Dear Feminist Archaeologists,
Not enough of your writing is freely available online. I feel like a bit of a jerk for pointing this out, but it’s becoming a real problem. I know, you fought like hell for your education, your academic position, and your publications where you finally risked all of these things to write about feminism and archaeology. And now you are being asked to give it away for free? Yeah, I know. I feel the same way when I cross my little Creative Commons/Open Source/Open Content fingers and publish with one of the Big Bads in hope of having a “real job” someday. How dare I ask you to make knowledge free when you’ve paid every single personal price just to get to the point where you can write something meaningful, good, true, and, astonishingly, get it into print?
But you are rapidly becoming invisible. These classics, these gems of texts that I hold closest to my heart are often buried in edited volumes–Susan Kus’ Ideas are like burgeoning grains on a young rice stalk: Some ideas on theory in anthropological archaeology, is a gray, dead non-link. The horrible smudged photocopy I read when I was an undergraduate lit my brain on fire! Sometimes you can get pieces of these classics through Google books, like Julia Hendon’s Feminist Perspectives and the Teaching of Archaeology: Implications from the Inadvertent Ethnography of the Classroom, but only pieces, and it has a low citation score. This is crap. This is Not Right.

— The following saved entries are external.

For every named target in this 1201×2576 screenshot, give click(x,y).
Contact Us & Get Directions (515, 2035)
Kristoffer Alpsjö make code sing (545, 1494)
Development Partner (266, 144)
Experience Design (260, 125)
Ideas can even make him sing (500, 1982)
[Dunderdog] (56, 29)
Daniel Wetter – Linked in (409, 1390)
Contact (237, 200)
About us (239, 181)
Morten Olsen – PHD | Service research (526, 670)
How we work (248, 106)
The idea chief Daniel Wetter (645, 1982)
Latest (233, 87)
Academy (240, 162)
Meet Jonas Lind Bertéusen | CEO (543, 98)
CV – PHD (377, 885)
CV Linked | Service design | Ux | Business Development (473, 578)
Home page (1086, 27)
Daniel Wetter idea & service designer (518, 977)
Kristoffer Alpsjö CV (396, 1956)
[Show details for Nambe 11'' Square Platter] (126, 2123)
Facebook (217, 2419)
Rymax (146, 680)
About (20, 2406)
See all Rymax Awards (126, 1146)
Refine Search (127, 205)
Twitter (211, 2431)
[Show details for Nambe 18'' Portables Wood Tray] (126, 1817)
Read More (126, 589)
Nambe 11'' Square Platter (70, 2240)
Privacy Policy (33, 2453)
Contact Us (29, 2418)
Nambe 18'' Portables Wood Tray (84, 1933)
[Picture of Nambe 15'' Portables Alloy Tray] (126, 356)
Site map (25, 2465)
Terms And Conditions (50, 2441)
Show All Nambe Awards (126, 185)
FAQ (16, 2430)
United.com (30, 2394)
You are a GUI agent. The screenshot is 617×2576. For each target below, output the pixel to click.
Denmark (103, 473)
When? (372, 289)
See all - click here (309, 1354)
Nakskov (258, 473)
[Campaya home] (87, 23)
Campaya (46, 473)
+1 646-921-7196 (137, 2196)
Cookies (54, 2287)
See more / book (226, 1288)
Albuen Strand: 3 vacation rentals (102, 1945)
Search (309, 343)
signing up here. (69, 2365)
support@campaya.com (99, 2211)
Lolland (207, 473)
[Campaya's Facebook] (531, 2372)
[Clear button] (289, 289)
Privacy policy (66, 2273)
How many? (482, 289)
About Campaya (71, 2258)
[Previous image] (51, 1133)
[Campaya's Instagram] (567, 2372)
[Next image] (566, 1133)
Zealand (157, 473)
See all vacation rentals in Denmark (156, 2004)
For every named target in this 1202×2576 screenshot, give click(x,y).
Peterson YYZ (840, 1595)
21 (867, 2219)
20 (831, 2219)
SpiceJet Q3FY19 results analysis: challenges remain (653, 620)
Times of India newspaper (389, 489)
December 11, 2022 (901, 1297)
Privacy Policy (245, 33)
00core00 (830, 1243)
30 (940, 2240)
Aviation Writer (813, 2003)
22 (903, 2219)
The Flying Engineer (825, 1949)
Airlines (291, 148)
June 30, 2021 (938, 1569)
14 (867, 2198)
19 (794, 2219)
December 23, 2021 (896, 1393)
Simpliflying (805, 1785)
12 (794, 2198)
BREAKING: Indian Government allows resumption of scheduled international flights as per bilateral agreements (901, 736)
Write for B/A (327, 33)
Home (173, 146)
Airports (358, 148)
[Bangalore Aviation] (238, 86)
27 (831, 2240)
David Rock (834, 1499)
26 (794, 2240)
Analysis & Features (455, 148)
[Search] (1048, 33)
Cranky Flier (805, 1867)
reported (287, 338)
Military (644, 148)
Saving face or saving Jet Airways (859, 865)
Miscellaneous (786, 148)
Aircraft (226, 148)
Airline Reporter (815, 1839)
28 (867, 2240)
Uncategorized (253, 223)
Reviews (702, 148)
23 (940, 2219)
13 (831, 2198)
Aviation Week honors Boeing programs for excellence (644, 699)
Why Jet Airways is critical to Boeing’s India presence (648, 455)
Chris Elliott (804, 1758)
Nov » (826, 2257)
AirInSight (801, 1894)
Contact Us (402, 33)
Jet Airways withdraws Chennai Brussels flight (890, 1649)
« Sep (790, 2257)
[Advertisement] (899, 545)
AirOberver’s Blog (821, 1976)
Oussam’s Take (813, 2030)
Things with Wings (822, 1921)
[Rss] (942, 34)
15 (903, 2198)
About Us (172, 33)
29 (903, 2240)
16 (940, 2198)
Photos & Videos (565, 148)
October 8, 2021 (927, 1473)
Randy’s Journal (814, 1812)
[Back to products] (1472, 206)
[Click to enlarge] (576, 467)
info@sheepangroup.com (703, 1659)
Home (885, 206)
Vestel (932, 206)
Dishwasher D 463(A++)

Perhaps playing into the self-promotion game is too masculinist–a lot of the trowelblazing feminists of the 1980s and 1990s are retiring, have better things to do, and don’t seem to engage with the ragged glory of struggling for name recognition in our freakish neoliberal academic rat race. Worse yet, a lot of these authors found refuge in edited volumes, where their ideas found traction amongst like-minded authors and weren’t batted away by journal gatekeepers who did not find value in feminist ideas in archaeology. Yet the mid-90s edited volume is a particular publication black hole–too recent to escape copyright policing, and too old to be pirated and passed around in pdf.
So I submit to you, our finest doyennes of feminist archaeology, put your publications online. Put them in as many places as you can. Sow & germinate widely. I jumped for joy when I saw Diane Gifford Gonzalez’s You can hide, but you can’t run: representation of women’s work in illustrations of paleolithic life was available. Hilarious! Divine!
We need your archive. It is not enough to be tucked away on a shelf any longer. There is no reward for the intrepid researcher to unearth your lovely writing–peer reviewers are unlikely to point out the omission. Because the reviewers haven’t read it. They don’t even know it exists. There is so much that is more readily available and it’s damned unfair that you are disappearing in the deluge. Please, it’s too important.